- **Direction**: Continue the article on tax audits from where it stops, in the same style.

Taxes are an inevitable part of life. As a business owner or individual taxpayer, you want to ensure you are paying your fair share and following the rules. Tax audits are one way the IRS and state tax authorities enforce compliance. Being audited can be stressful, but going in informed can help ease the process. That's why it's important to understand the different types of tax audits and what triggers them. This article will provide an overview of the audit process and the 9 most common types of tax audits.

What Is a Tax Audit?

A tax audit is an examination of a tax return, usually by the IRS or state tax authority, to verify the information being reported is correct. Audits can apply to individual income tax returns or business returns. The goal is to check for errors, omissions, and false information. If issues are found, the taxpayer may have to pay additional tax, interest, and penalties.

Audits can take place in different ways; through mail correspondence or in person at a taxpayer's home or place of business. They can also have varying levels of intensity, from reviewing specific information to a full investigation. The type and scope depend on the situation triggering the audit and the potential amount of tax impact.

Tax Audit Triggers

Certain factors can increase the chances of being selected for an audit. Some red flags include:

 

  • Large, unusual deductions or business losses
  • Dramatic fluctuations in reported income
  • Math errors on returns
  • Transactions with offshore accounts or entities
  • High expenses to income

One of the emerging red flags today is associated with cryptocurrency transactions. As digital currencies gain popularity, the IRS is paying closer attention to their use and reporting.

- **Material shown**:
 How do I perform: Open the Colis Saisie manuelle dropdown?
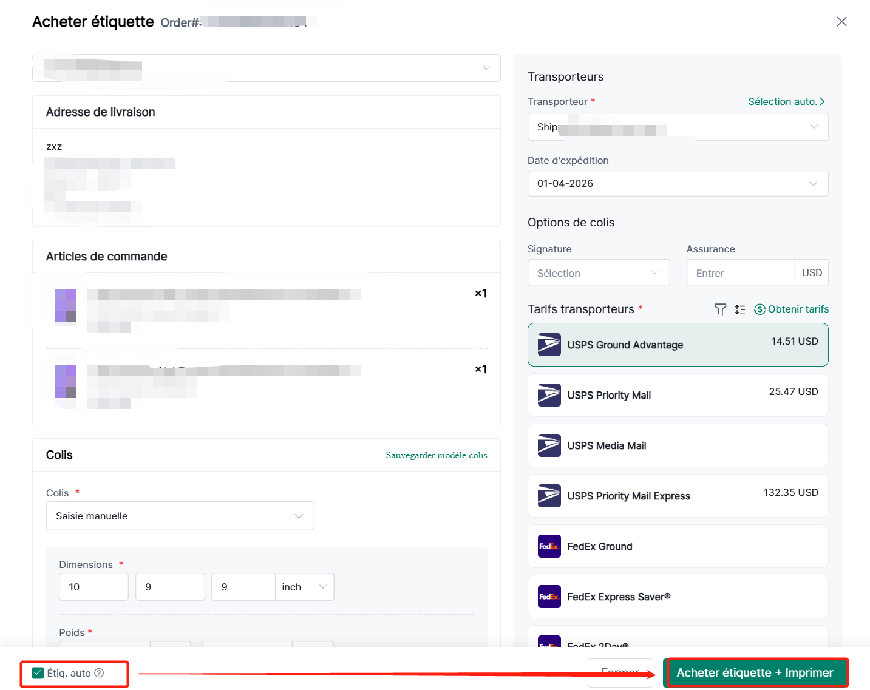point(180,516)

---

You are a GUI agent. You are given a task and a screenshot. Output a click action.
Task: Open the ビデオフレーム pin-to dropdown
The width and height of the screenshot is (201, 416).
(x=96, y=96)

- **Response**:
To avoid a cryptocurrency audit, it's crucial to report all your transactions accurately and have proper documentation. Misrepresenting or failing to declare your transactions can draw unnecessary attention. With proper documentation, you can avoid excessive scrutiny.

Types of Tax Audit

The following are the common types of tax audits:

  1. Correspondence Audit

The most common type of audit is a correspondence audit. It is done by mail rather than in person. The IRS will send a letter requesting additional information about items on your tax return. This may include forms, receipts, or other documentation. You have 30 days to respond by mail. Correspondence audits usually focus on substantiating deductions, credits, or other specifics on your return. They tend to be fairly limited in scope.

  1. Office Audit

An office audit requires you to visit your local IRS office. You will meet face-to-face with an IRS agent who will review your documentation and ask questions about your tax return. Office audits are more in-depth than correspondence audits. They involve examining your entire return and often focus on more complex issues. Make sure to bring thorough records and documentation.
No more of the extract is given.